PROVIDED DATA ->
**********
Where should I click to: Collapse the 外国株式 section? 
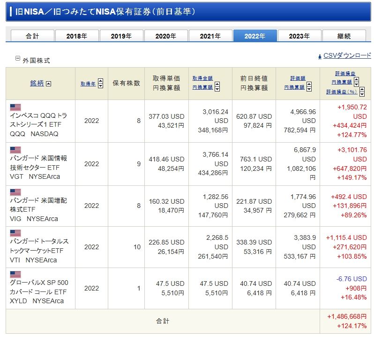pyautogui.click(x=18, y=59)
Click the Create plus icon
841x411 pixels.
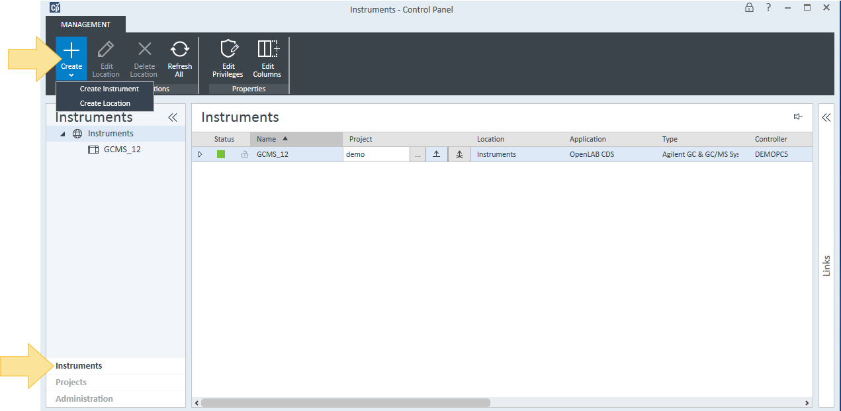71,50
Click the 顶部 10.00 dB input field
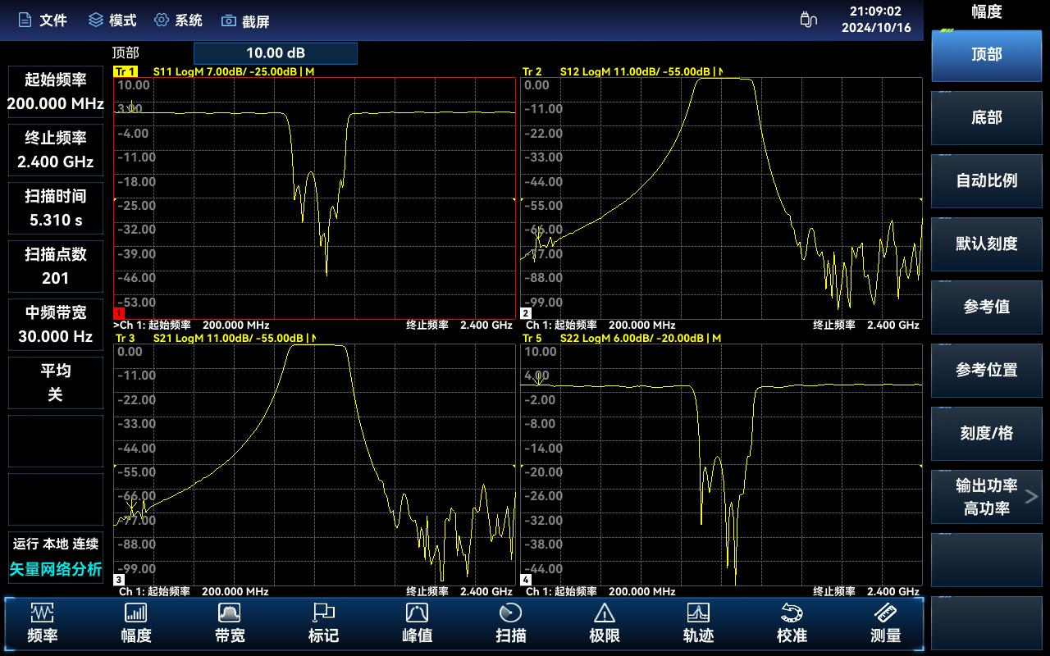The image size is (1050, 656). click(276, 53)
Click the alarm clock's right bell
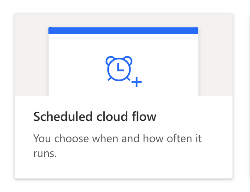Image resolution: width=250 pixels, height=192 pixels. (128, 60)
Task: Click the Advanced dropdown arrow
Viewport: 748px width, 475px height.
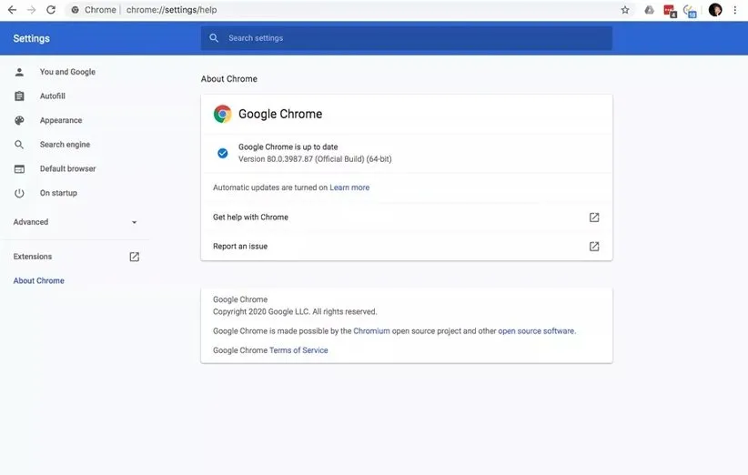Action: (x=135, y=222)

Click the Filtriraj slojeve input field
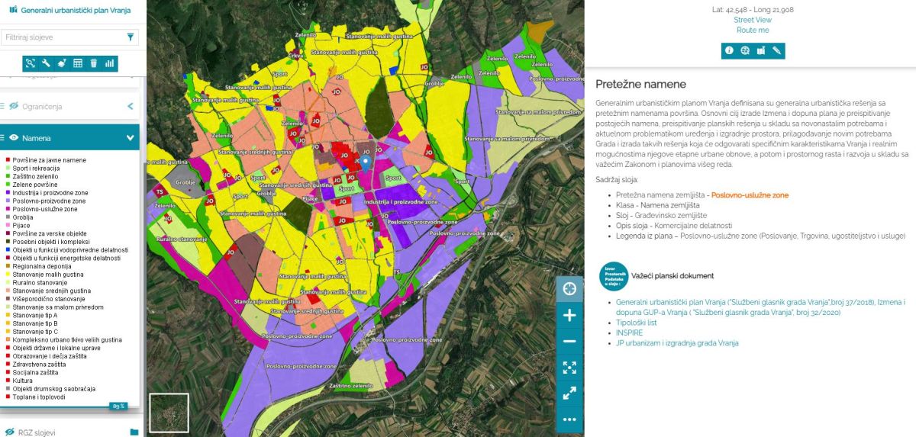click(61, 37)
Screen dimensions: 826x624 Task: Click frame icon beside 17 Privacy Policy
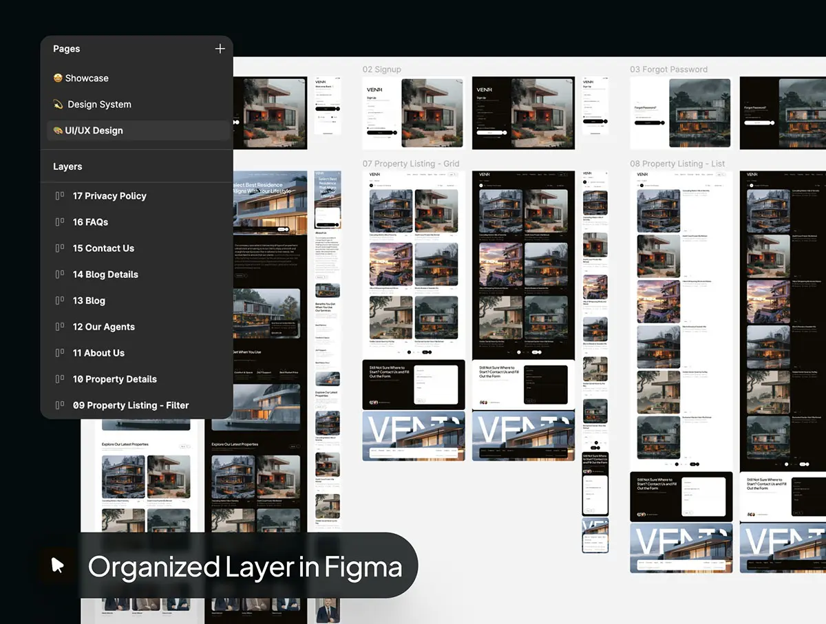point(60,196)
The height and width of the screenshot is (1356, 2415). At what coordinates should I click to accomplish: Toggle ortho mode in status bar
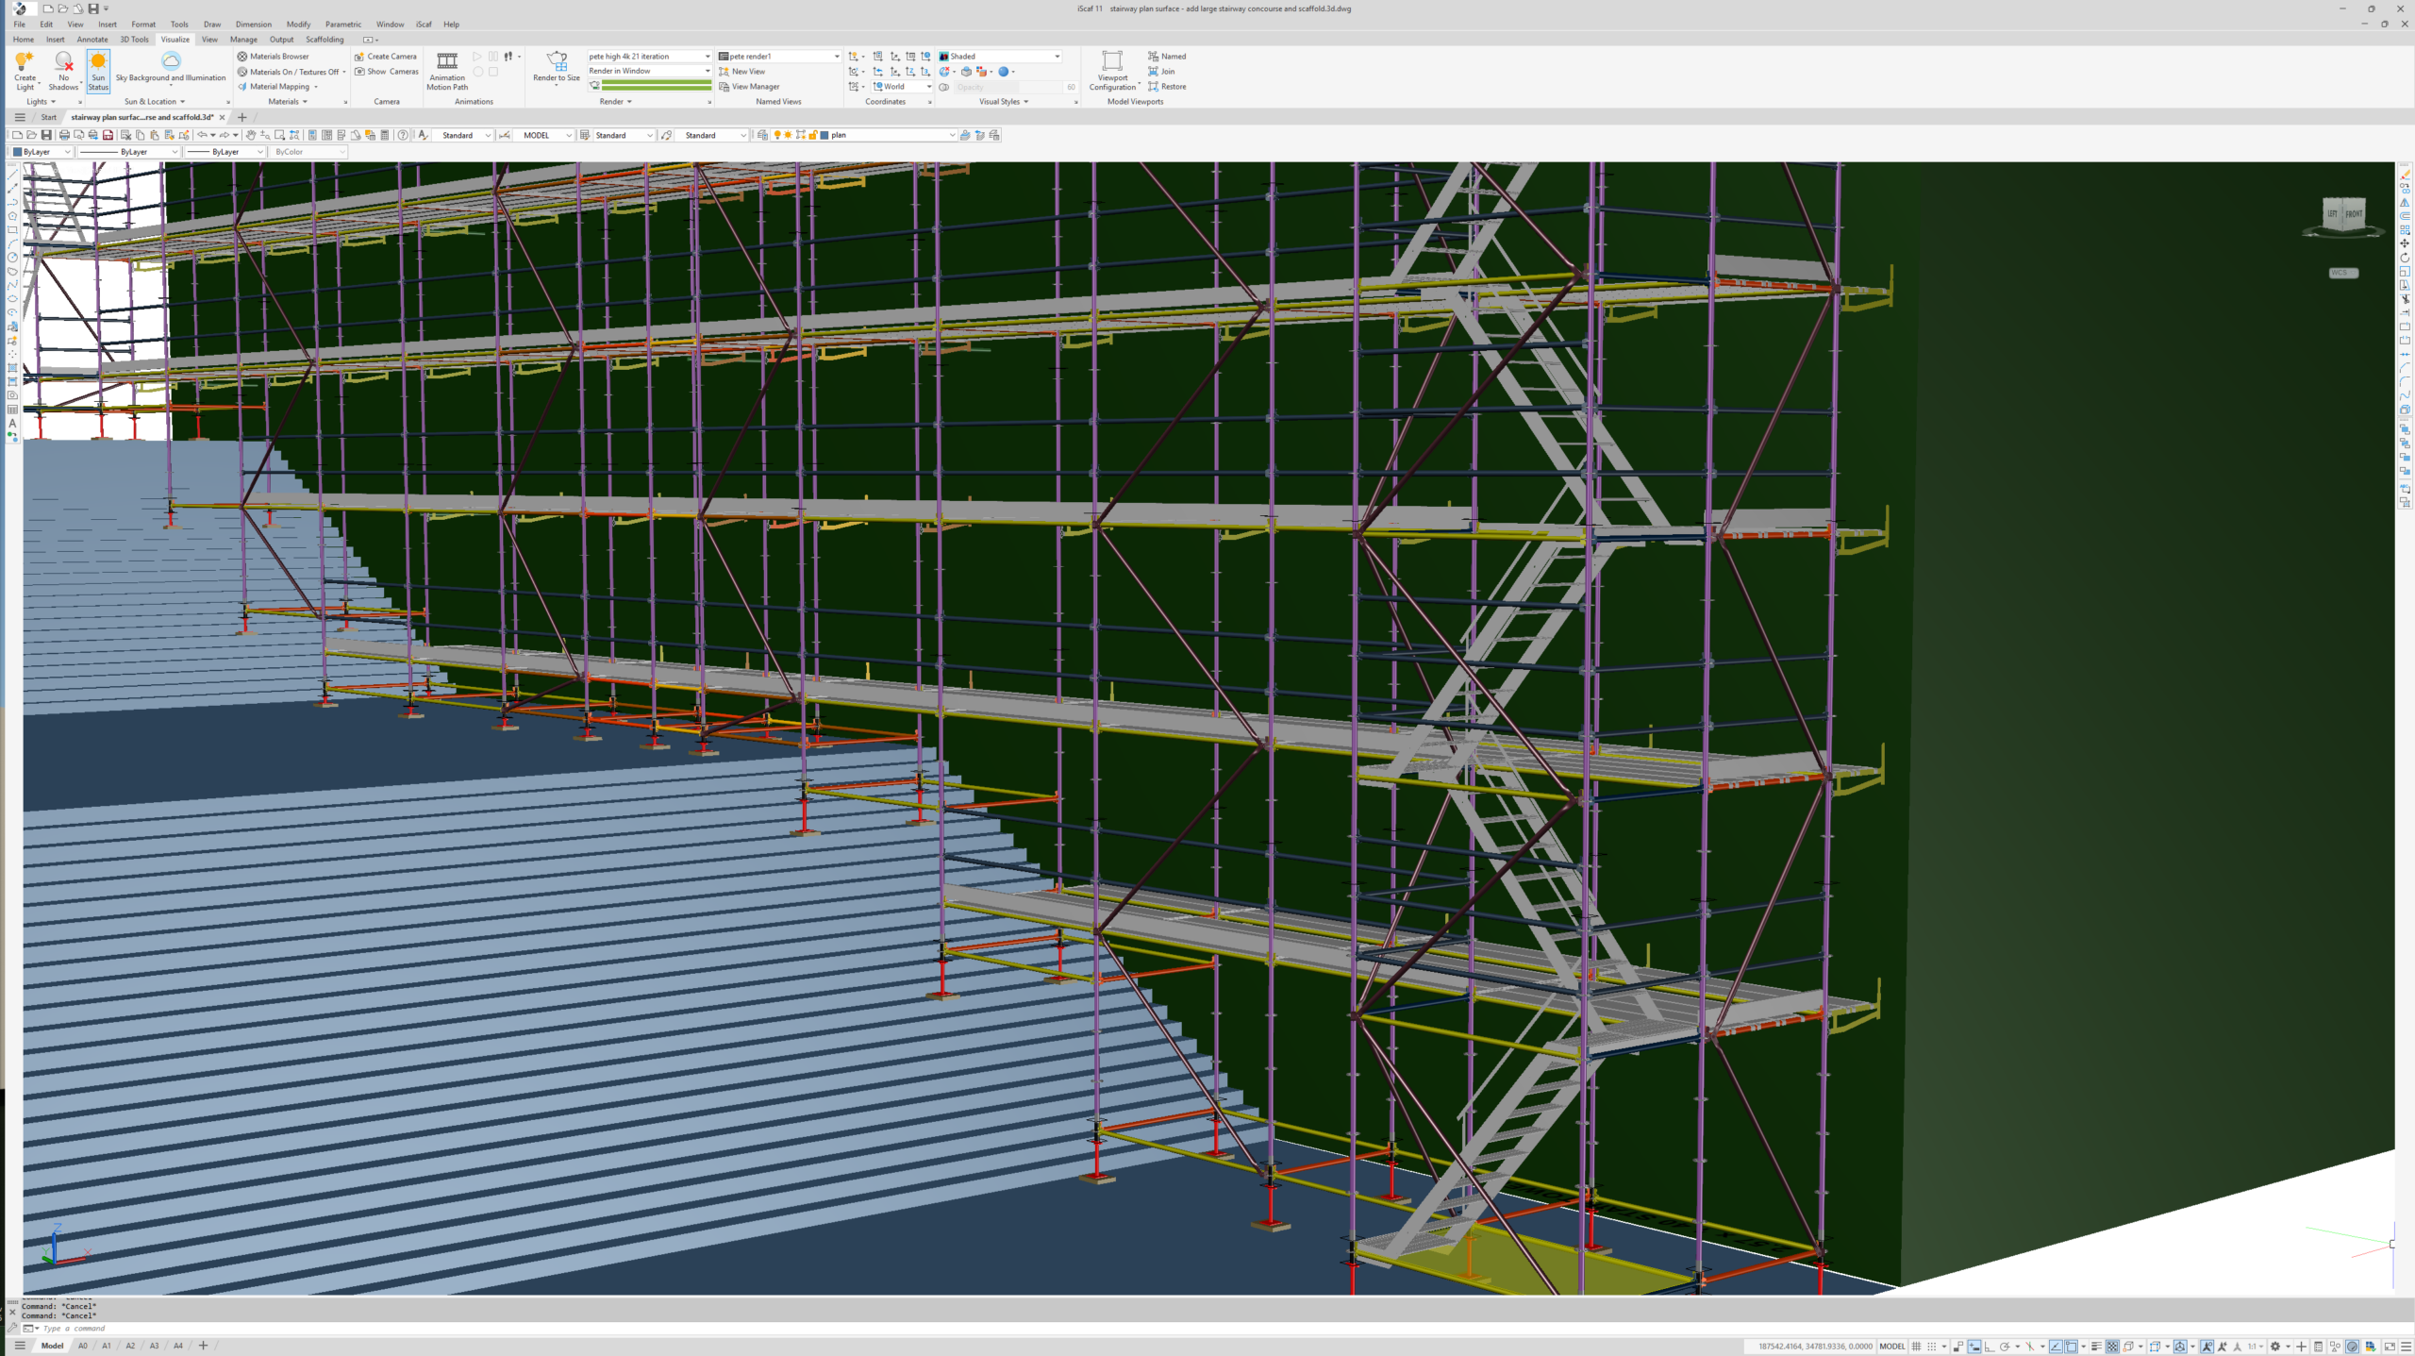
**********
WHAT IS BEING ASKED ->
Retype all of the lines above word for word, leaving out the pictures.

RESPONSE ->
Where should I click to: Collapse the 外国株式 section? 
pyautogui.click(x=18, y=59)
Click the Create plus icon
841x411 pixels.
71,50
Click the 顶部 10.00 dB input field
The image size is (1050, 656). click(276, 53)
Click the alarm clock's right bell
Image resolution: width=250 pixels, height=192 pixels. (128, 60)
Task: Click the Advanced dropdown arrow
Viewport: 748px width, 475px height.
Action: (x=135, y=222)

Click the Filtriraj slojeve input field
click(61, 37)
Screen dimensions: 826x624 Task: Click frame icon beside 17 Privacy Policy
point(60,196)
The height and width of the screenshot is (1356, 2415). At what coordinates should I click to accomplish: Toggle ortho mode in status bar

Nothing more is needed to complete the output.